Richard Tol from Sussex University believes discussion over the impacts of a 2C temperature rise is largely irrelevant as the world is likely to warm by between 3-5C, because politicians at the forthcoming Paris climate summit won't be willing or able to make the scale of cuts needed to keep temperature rises under 2C.

He says a rise of 4C would be undesirable but manageable for Europe and all nations rich enough to cope with the costs of adaptation. The best way of combating climate change, he told BBC News, was to maximise economic growth.

Warming feedback

Tim Lenton, professor of Earth systems science from Exeter University, told us this was a highly optimistic prognosis under a 4C rise.

"The land surface of central Europe would be quite a lot more than 4C warmer on average, changing potentially the pattern of seasonality over Europe.

"We would have lost the summer Arctic sea-ice, [and] would have sea-ice cover radically thinned in winters.

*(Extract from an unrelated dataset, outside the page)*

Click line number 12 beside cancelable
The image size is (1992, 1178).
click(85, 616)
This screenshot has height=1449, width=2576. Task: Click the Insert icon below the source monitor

"We're seeing already that appears to have some connection to changes in the pattern of weather and weather extremes and the changes in the distribution of rivers and river flows.

"We might then speculate about how intense Mediterranean drying might drive... movements of people. It would be a very different Europe."

Johan Rockstrom, director of the Resilience Centre at Stockholm University, warns that the further we go above 2C, the more we risk triggering irreversible effects.

"What takes us to 6C is not carbon emissions, it is biosphere response. Will we be able to maintain the natural carbon sinks in the permafrost, in the rainforests, in the boreal forests, in the wetlands and in the coastal regions? Because that's where the big stores are.

"We emit nine gigatons of carbon per year from our burning of fossil fuels, but there's a 100 gigatons lying just under the Siberia tundra. You have many-fold larger stores of carbon in the topsoil of tropical soils, or under the ice in the Arctic.

"If we don't manage the living ecosystems well enough they could start biting us from behind."